Review by Choice Review

McAuliffe repeats the tried and true formula she used in Dawn of the Belle Époque (CH, Jan'12, 49-2911) and Twilight of the Belle Époque (CH, Sep'14, 52-0489) to chronicle her beloved Paris in the "Roaring '20s," or "les années folles"--the "crazy years." She skillfully details the lives, loves, and artistic triumphs and disasters of the spectacular collection of artists, scientists, engineers, and politicians whose lives seemed to center on and blossom in the French capital. All the "usual suspects" are here--from Josephine Baker to Hemingway to Cocteau and Chanel. This splendid volume provides a year-by-year account of a city bursting with artistic and practical endeavor.
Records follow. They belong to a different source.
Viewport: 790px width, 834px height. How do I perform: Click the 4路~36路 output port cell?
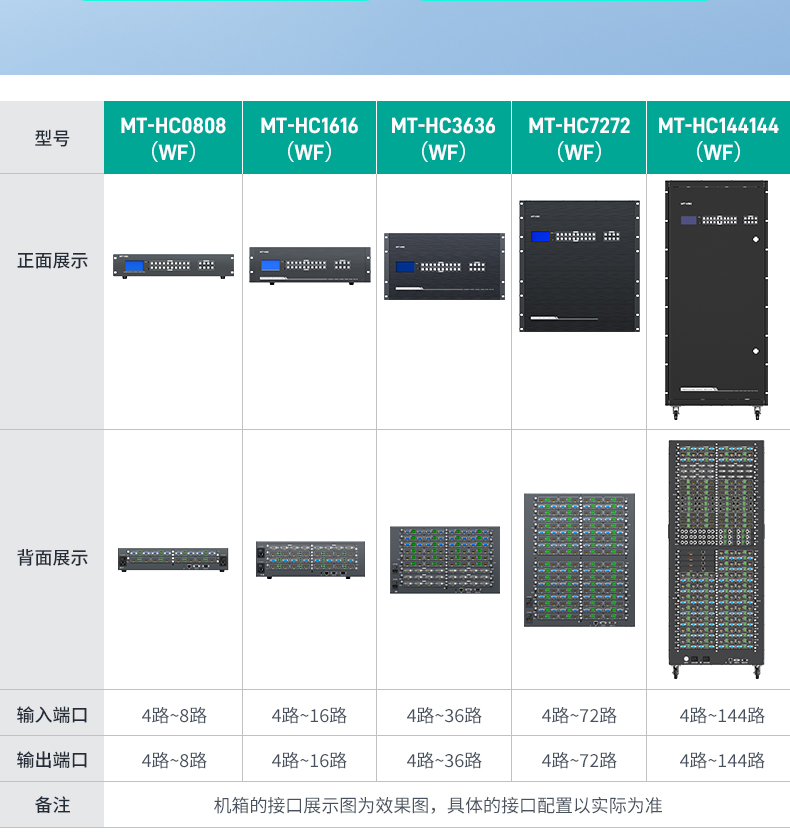pyautogui.click(x=444, y=761)
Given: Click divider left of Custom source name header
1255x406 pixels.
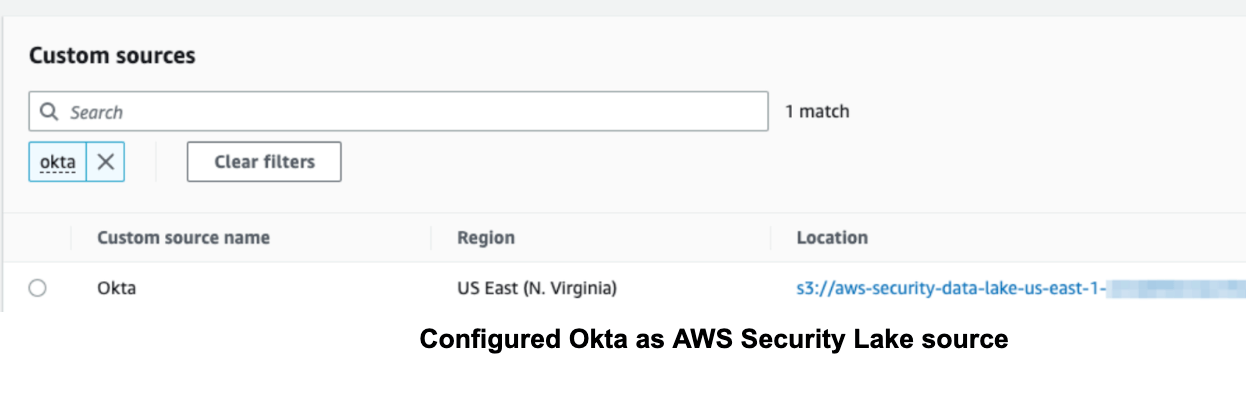Looking at the screenshot, I should (x=71, y=238).
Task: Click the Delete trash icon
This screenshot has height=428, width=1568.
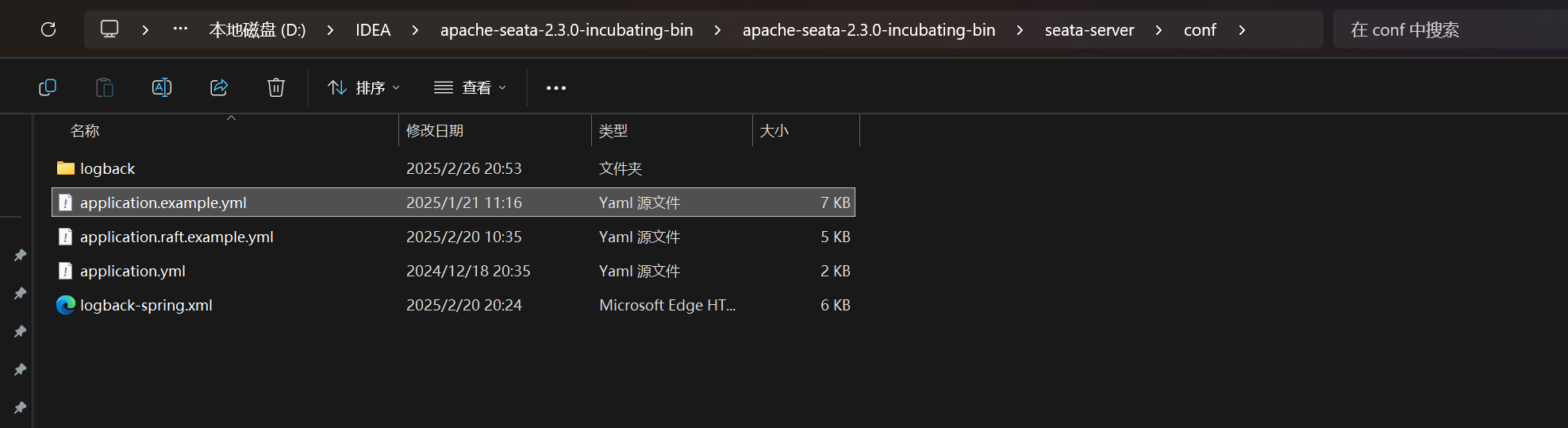Action: pos(276,87)
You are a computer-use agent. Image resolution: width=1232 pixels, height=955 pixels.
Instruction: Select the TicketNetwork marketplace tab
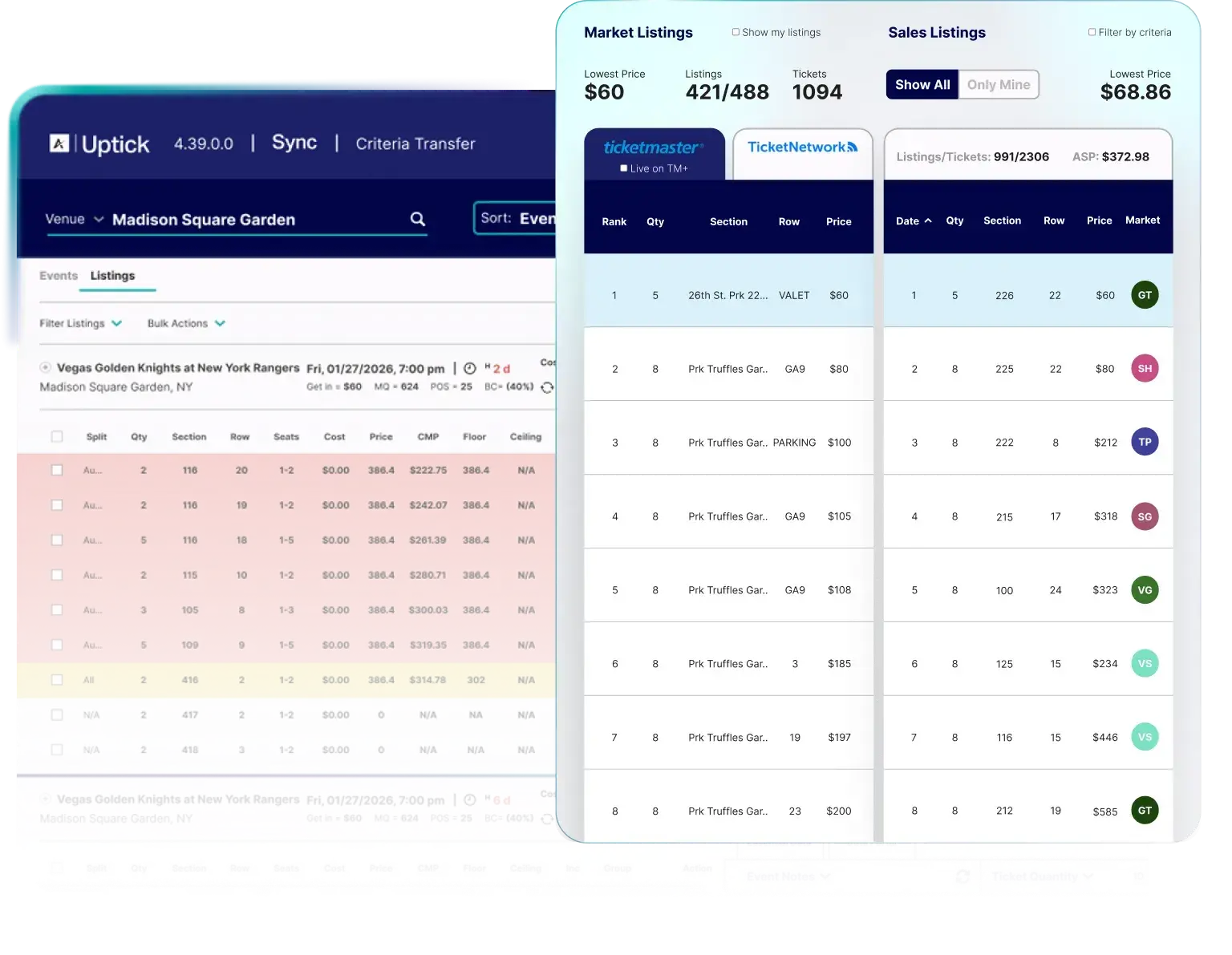click(x=802, y=148)
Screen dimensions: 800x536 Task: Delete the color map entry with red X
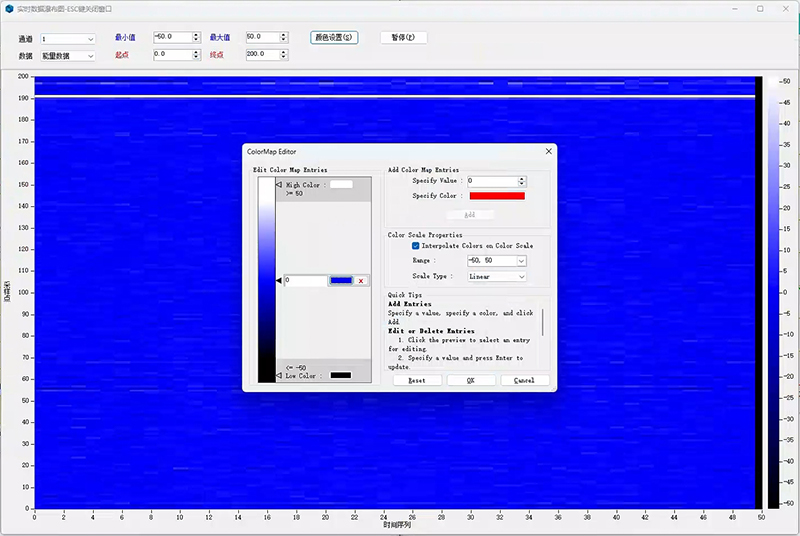pyautogui.click(x=361, y=281)
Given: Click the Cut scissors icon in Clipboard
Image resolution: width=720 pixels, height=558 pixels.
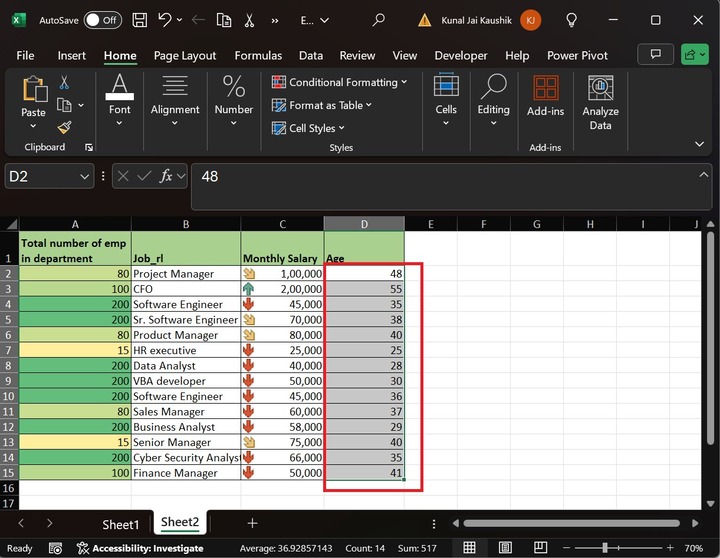Looking at the screenshot, I should 64,83.
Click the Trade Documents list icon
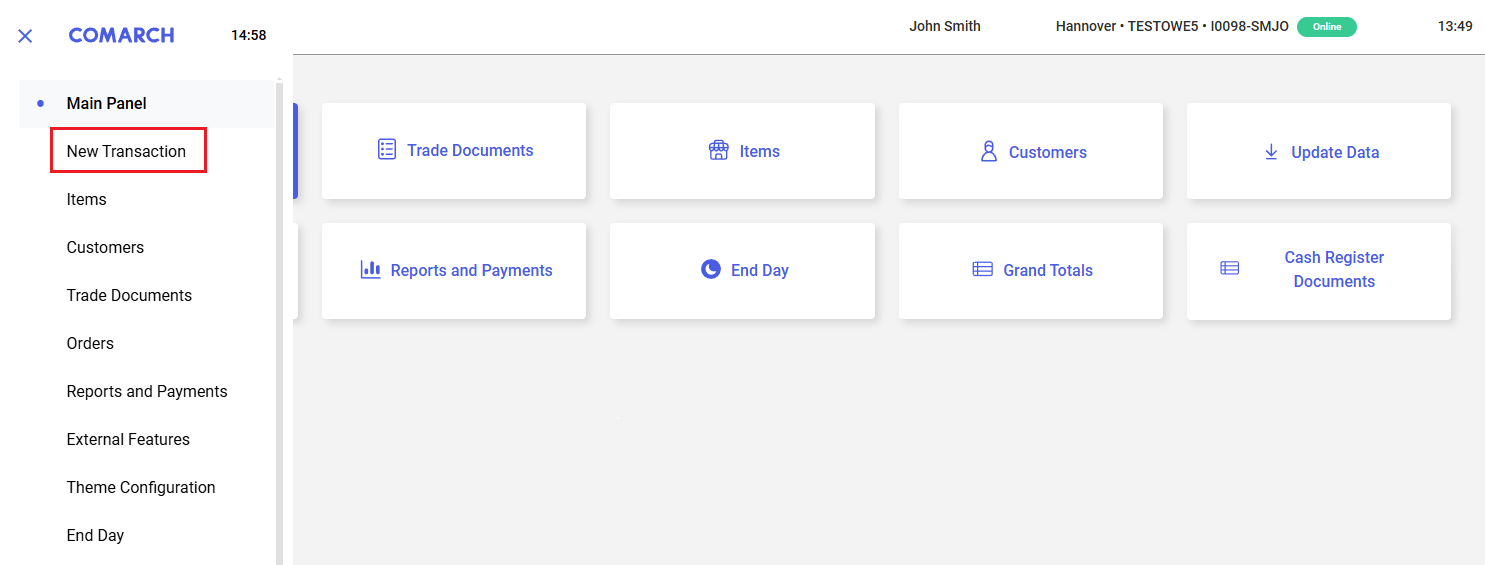This screenshot has width=1485, height=565. click(387, 150)
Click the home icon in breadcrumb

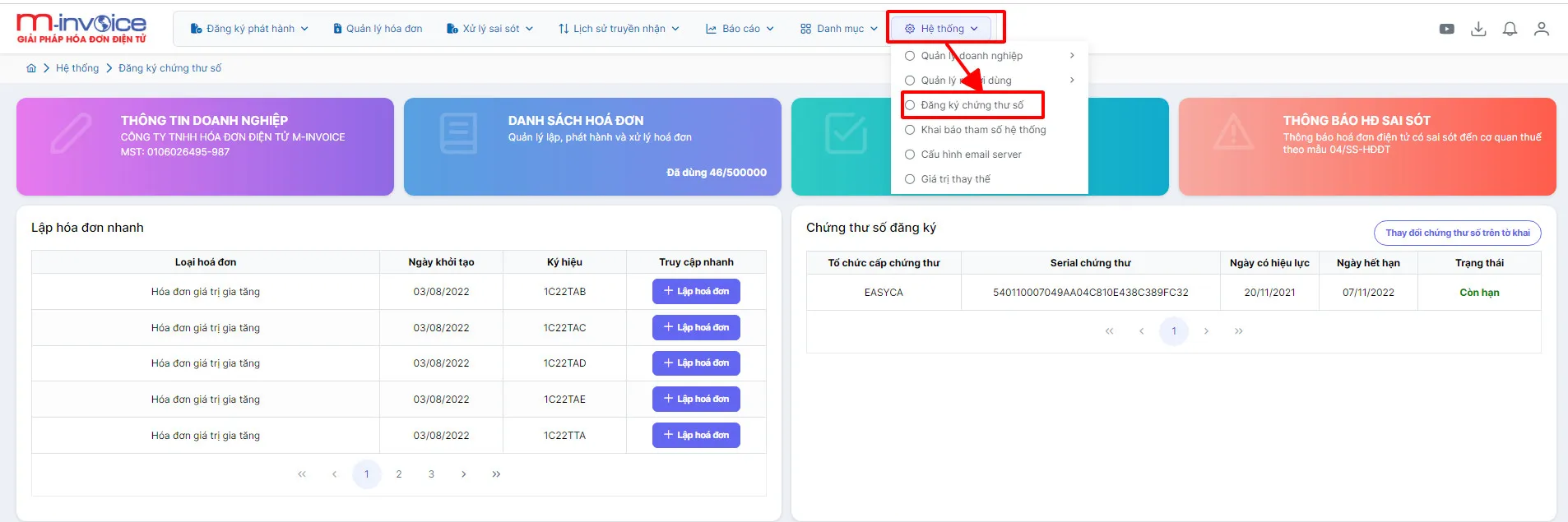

Basing her book on a thorough mining of the era's printed primary sources and research in the period's best histories, the author depicts a city whose magnetism created the artistic community centered around Montparnasse, which became the cultural capital of Western civilization; the brilliance of the "City of Light" glowing all the more starkly against a gradually darkening domestic and international scene. Bottom line: the volume will appeal to a wide variety of readers--from lovers of Paris to graduate students in the arts, literature, and history. An indispensable acquisition. Summing Up: Essential. All levels/libraries. --Gary P. Cox, Gordon State College

Copyright American Library Association, used with permission.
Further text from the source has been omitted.